Predicting-Power-Outages-Durations


Project maintained by hgallocodes Hosted on GitHub Pages — Theme by mattgraham

Predicting-Power-Outage-Durations

by Sarah Borsotto (sborsott@ucsd.edu) and Hector Gallo (hgallo@ucsd.edu)


Problem Identification

Major power outages can have detrimental effects on public safety, infrastructure, and the economy. Therefore, predicting power outage severity is crucial for proactive planning and resource allocation. It enables utilities and emergency services to allocate resources efficiently and mitigate potential damages, ultimately reducing the impact on the community. We seek to anticipate power outage severity by predicting outage durations, since longer power outages tend to be more negatively influential. Given that a power outage just occurred, we want to know how long the outage will last depending on the cause of the power outage, as well as population metrics, cost metrics, geography, and time. We will be implementing a k-Nearest Neighbors (k-NN) regressor that incorporates these variables to predict outage duration. In order to evaluate our model for its accuracy, we plan to use RMSE and R-squared as our metrics. We hope to minimize RMSE while maximizing R-squared.
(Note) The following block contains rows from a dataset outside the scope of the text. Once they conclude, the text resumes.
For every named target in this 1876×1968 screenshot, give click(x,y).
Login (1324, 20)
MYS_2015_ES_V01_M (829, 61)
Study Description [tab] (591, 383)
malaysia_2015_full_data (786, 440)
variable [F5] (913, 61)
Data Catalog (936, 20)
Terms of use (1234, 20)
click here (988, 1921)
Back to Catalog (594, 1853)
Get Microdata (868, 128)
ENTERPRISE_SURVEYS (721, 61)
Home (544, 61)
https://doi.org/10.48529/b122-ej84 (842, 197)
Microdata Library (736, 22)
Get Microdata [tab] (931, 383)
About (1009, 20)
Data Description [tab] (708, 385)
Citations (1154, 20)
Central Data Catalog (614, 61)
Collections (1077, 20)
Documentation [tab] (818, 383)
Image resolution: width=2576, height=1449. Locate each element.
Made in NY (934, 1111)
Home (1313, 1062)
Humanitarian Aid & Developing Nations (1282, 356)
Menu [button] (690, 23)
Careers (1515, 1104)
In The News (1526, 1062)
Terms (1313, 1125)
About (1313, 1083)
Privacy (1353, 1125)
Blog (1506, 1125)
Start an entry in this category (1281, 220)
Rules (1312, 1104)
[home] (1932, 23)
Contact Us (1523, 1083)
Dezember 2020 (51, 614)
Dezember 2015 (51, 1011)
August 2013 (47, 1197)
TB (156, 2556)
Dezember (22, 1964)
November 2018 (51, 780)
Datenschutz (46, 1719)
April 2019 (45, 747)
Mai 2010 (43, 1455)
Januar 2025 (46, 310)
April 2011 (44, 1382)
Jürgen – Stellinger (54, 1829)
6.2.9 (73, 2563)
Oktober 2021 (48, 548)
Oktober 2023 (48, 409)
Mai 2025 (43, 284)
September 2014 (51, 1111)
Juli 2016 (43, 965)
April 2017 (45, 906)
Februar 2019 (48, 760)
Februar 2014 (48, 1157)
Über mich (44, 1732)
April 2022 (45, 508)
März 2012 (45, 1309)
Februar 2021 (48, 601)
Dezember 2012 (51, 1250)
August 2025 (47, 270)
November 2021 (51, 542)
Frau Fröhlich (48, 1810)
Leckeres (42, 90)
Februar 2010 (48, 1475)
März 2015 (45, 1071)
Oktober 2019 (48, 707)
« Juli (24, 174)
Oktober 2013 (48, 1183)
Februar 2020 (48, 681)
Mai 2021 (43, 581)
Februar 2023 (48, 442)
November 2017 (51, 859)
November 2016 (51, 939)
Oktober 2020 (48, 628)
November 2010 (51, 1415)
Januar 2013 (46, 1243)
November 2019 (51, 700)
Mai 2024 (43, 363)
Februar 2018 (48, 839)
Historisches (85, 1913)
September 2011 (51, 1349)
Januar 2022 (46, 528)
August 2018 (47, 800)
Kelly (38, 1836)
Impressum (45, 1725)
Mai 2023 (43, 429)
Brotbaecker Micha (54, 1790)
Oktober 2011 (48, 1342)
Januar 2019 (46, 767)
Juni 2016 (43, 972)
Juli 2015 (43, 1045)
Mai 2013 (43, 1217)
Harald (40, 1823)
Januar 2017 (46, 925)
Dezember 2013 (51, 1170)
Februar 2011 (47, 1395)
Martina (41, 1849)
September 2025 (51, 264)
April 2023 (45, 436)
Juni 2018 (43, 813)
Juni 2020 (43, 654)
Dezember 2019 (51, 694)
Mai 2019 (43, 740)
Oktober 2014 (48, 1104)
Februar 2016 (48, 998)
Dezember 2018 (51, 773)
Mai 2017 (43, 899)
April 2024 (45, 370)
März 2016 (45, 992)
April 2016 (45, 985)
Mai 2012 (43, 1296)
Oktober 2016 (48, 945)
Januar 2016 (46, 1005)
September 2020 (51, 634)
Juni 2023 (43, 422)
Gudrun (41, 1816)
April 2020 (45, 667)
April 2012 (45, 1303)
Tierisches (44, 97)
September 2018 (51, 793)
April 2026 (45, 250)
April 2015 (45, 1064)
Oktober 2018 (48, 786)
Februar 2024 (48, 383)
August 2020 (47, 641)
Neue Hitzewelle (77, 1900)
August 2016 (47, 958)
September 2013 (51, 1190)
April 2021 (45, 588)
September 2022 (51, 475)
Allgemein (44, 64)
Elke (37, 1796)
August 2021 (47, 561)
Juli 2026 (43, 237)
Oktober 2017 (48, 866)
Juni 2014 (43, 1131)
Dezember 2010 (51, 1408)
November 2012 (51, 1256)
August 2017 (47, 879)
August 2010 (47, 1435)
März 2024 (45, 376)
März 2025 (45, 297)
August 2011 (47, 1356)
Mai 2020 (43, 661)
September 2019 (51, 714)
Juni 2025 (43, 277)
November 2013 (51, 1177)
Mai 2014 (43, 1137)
Here is a brief explanation of how the k-NN regressor model works: When a new data point is given for prediction, the algorithm identifies the ‘k’ nearest neighbors of that point in the feature space in terms of euclidean distance. That is, it will calculate the distance between the new data point and all points in the training set. Then, it will sort the distances in ascending order to identify the ‘k’ nearest neighbors. The predicted value for the new data point is often the weighted average (or mean) of the target values of its ‘k’ nearest neighbors. The weights can be based on the inverse of the distance or any other suitable weighting scheme. The predicted value for the new data point is then output as the result of the regression. In summary, KNN Regressor makes predictions based on the average of the target values of the ‘k’ nearest neighbors in the feature space. The simplicity and flexibility of KNN make it a popular choice for regression tasks, especially in cases where the underlying relationships in the data are non-linear or where interpretability is essential.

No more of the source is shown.